The lattice constants of the samples derived from XRD measurements are listed in Table S1. The values for NMO and NMCO are in agreement with the previous reports by Billaud et al.? and our group,? respectively. The increase in the b lattice parameter for doped samples confirms that the effective ionic radii of Cu^2+^ and Zn^2+^ are approximately 13% and 14.7% larger, respectively, than those of high-spin Mn^3+^ (r(Mn^3+^, high-spin) = 0.645 Å, r(Cu^2+^) = 0.73 Å, and r(Zn^2+^) = 0.74 Å in the 6-fold coordination),? indicating that Zn^2+^ ions are partially incorporated into the β-phase. These results demonstrate that we have successfully synthesized the undoped, Cu-substituted, and Zn-substituted samples as single-phase β-type structures.

To be done:
A. Summarize the passage on XRD lattice constants in two sentences.
B. According to the passage on XRD lattice constants, what is the ionic radius of Zn²⁺ in 6-fold coordination?
The entries are not needed.

Dataset entries:
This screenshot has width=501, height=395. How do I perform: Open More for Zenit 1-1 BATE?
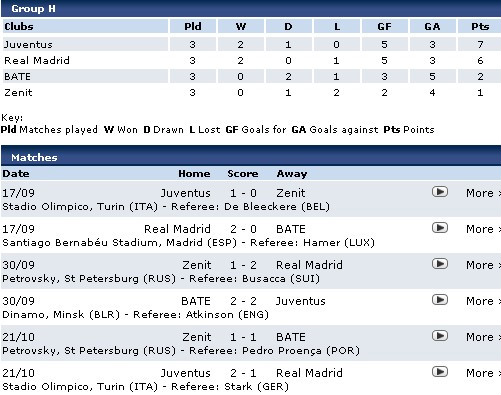point(483,337)
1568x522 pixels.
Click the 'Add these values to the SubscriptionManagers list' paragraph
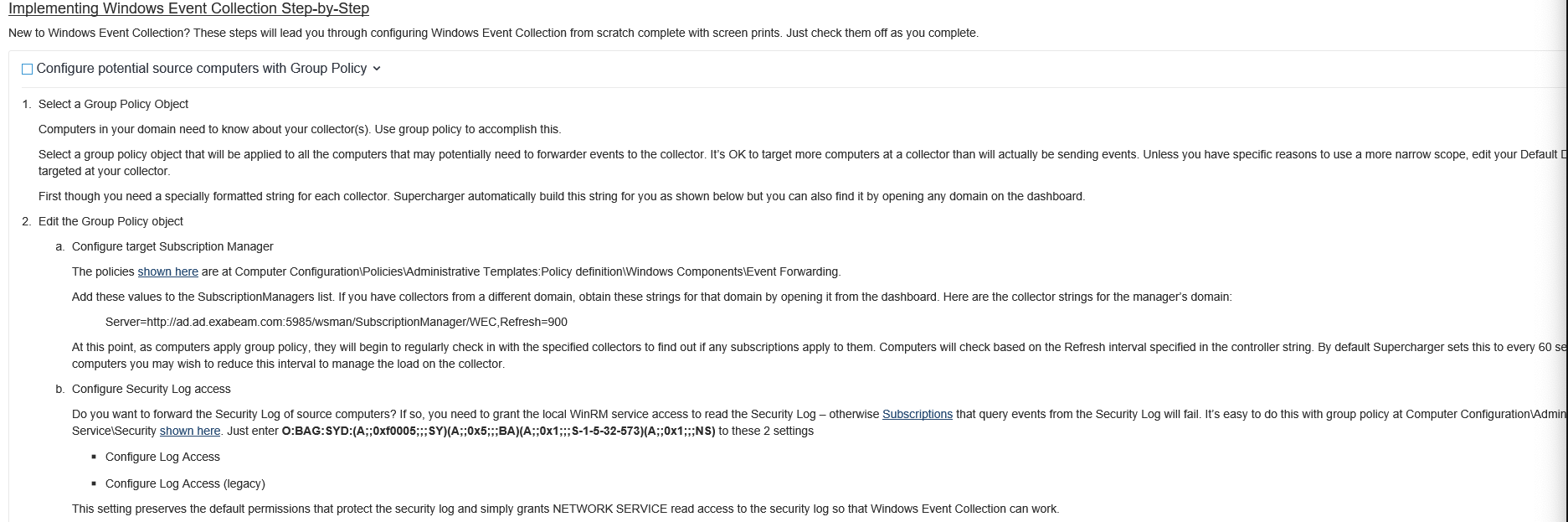click(x=651, y=297)
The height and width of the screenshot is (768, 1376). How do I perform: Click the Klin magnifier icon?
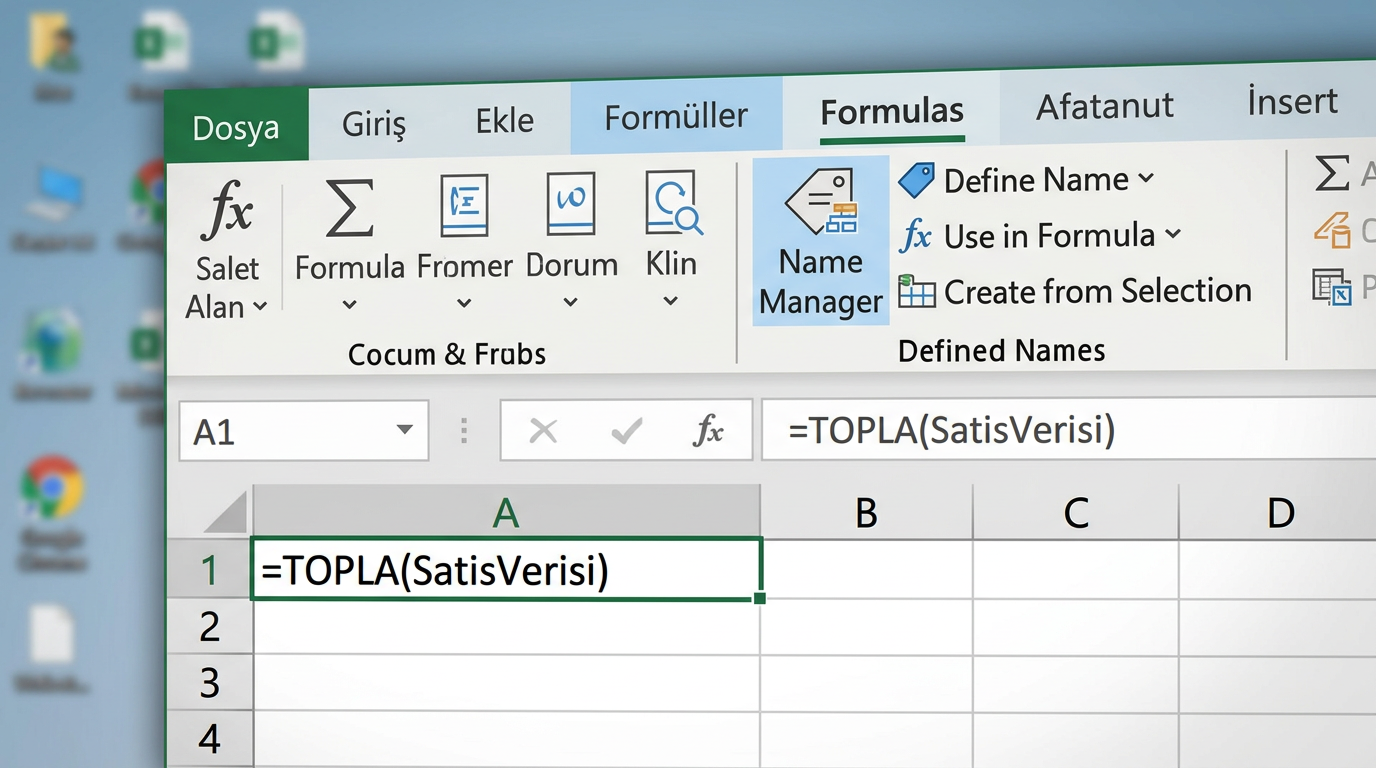[x=673, y=202]
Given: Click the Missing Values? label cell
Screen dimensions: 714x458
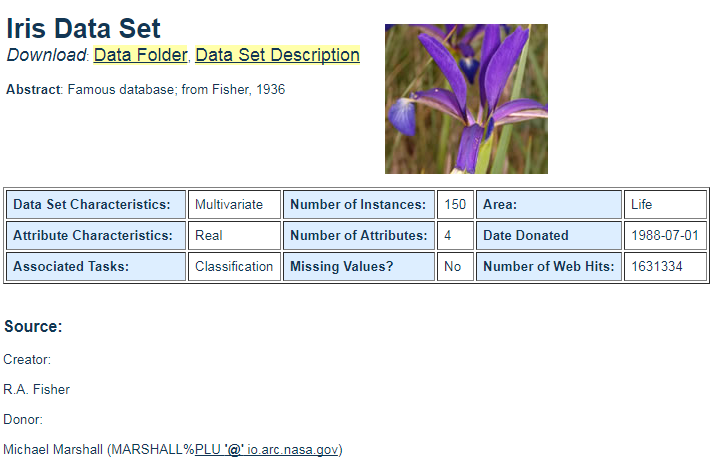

Responses per task:
A. The lattice constants from XRD measurements are listed in Table S1, and the NMO and NMCO values agree with previous reports. The increase in the b lattice parameter for doped samples reflects Cu²⁺ and Zn²⁺ ionic radii roughly 13% and 14.7% larger than those of high-spin Mn³⁺, and the results show that undoped, Cu-substituted, and Zn-substituted samples were synthesized as single-phase β-type structures.

B. 0.74 Å